数据集百度网盘链接:https://pan.baidu.com/s/1i-w-PjuK5Qi7kda6duGLjg
提取码:7hk4

/P4/datasets/prom_data_csvs$ psql -U postgres -d prometheus

\COPY metrics_labels FROM metrics_labels_202003201742.csv DELIMITER ',' CSV HEADER;

\COPY metrics_values FROM metrics_values_202003201743.csv DELIMITER ',' CSV HEADER;

遇到错误,因为开始的时候忘了加DELIMITER ',' CSV HEADER等CSV文件的描述信息。

ERROR:  invalid input syntax for integer: ""id","metric_name","labels""
CONTEXT:  COPY metrics_labels, line 1, column id: ""id","metric_name","labels""

1.5 理解Prometheus的监控数据模型

Prometheus的监控数据模型有三大核心概念。参考:https://prometheus.io/docs/concepts/data_model/

具体例子

metrics_values_202003201743.csv文件里面外键引用了labels_id。time域是时间戳,value是测量数据,lables_id指明了这个测量数据的含义。

"time","value","labels_id"
2020-03-18 07:59:57,0,1
2020-03-18 07:59:47,0,1
2020-03-18 07:59:37,0,1
2020-03-18 07:59:27,0,1
2020-03-18 07:59:17,0,1
2020-03-18 07:59:07,0,1
2020-03-18 07:58:57,0,1
2020-03-18 07:58:47,0,1
2020-03-18 07:58:37,0,1

metrics_labels_202003201742.csv文件提供了各种labels的定义。id是编号,metric_name是可读的测度名称,labels是metric详细定义的测度标签。这里labels是jsonb格式数据。

"id","metric_name","labels"
1,cpu_usage_guest,"{""cpu"": ""cpu-total"", ""job"": ""prometheus"", ""host"": ""tsdb-avthar-taxi-tutorial-9"", ""cloud"": ""timescale-aws-us-west-2"", ""project"": ""support-50d0"", ""service"": ""tsdb-avthar-taxi-tutorial"", ""instance"": ""tsdb-avthar-taxi-tutorial-support-50d0.a.timescaledb.io:9273"", ""service_type"": ""pg""}"
2,cpu_usage_guest,"{""cpu"": ""cpu0"", ""job"": ""prometheus"", ""host"": ""tsdb-avthar-taxi-tutorial-9"", ""cloud"": ""timescale-aws-us-west-2"", ""project"": ""support-50d0"", ""service"": ""tsdb-avthar-taxi-tutorial"", ""instance"": ""tsdb-avthar-taxi-tutorial-support-50d0.a.timescaledb.io:9273"", ""service_type"": ""pg""}"

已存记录
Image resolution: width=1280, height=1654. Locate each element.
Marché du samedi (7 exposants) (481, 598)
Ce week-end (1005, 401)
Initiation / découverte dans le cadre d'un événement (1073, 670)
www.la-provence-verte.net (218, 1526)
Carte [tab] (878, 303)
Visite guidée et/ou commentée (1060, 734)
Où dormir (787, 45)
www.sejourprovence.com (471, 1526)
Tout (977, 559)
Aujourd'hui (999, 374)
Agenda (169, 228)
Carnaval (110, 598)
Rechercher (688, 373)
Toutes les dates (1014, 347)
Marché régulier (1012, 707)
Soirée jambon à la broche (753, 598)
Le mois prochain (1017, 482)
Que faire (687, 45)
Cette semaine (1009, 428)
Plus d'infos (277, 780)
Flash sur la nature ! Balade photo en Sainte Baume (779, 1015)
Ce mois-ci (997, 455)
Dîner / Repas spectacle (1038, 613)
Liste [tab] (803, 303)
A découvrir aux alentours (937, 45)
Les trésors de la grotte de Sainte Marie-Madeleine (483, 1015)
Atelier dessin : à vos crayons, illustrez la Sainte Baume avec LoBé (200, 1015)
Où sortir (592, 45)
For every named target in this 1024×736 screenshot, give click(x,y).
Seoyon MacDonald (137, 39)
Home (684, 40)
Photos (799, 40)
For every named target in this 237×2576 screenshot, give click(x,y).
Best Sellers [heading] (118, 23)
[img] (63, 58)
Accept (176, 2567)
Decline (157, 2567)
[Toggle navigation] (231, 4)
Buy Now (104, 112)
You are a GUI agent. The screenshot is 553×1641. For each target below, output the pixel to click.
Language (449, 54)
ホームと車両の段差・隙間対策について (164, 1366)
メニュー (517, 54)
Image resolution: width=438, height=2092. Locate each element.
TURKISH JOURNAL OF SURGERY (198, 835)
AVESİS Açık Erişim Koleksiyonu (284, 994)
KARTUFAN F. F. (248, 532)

**任务要求:**
接着上文那篇讲Prometheus监控数据导入与数据模型的文本往下写，从其最后一行之后开始。

**本题回答:**
把这两行记录转义的""格式转换后。可以较清晰的看清labels,如何用json格式表达的键值对。

{cpu: cpu-total, job: prometheus, host: tsdb-avthar-taxi-tutorial-9, cloud: timescale-aws-us-west-2, project: support-50d0, service: tsdb-avthar-taxi-tutorial, instance: tsdb-avthar-taxi-tutorial-support-50d0.a.timescaledb.io:9273, service_type: pg}
{cpu: cpu0, job: prometheus, host: tsdb-avthar-taxi-tutorial-9, cloud: timescale-aws-us-west-2, project: support-50d0, service: tsdb-avthar-taxi-tutorial, instance: tsdb-avthar-taxi-tutorial-support-50d0.a.timescaledb.io:9273, service_type: pg}

从PostgreSQL 9.3开始,json就成了postgres里的一种数据类型,也就是和varchar、int一样,我们表里的一个字段的类型可以为json了。与此同时,postgres还提供了jsonb格式,jsonb格式是json的二进制形式,二者的区别在于json写入快,读取慢,jsonb写入慢,读取快,但在操作上,二者是没有区别的。下面几种数据类型都是可变长的。

数据类型 长度限制
char(n) 定长,长度限制n,长度不足用空白补充
varchar(n) 变长,长度限制n
text 变长,无长度限制
jsonb 变长,长度限制268435455个字节

Metric Names

关于测度名称和测度标签的命名规范,参考文档 METRIC AND LABEL NAMING

A metric name...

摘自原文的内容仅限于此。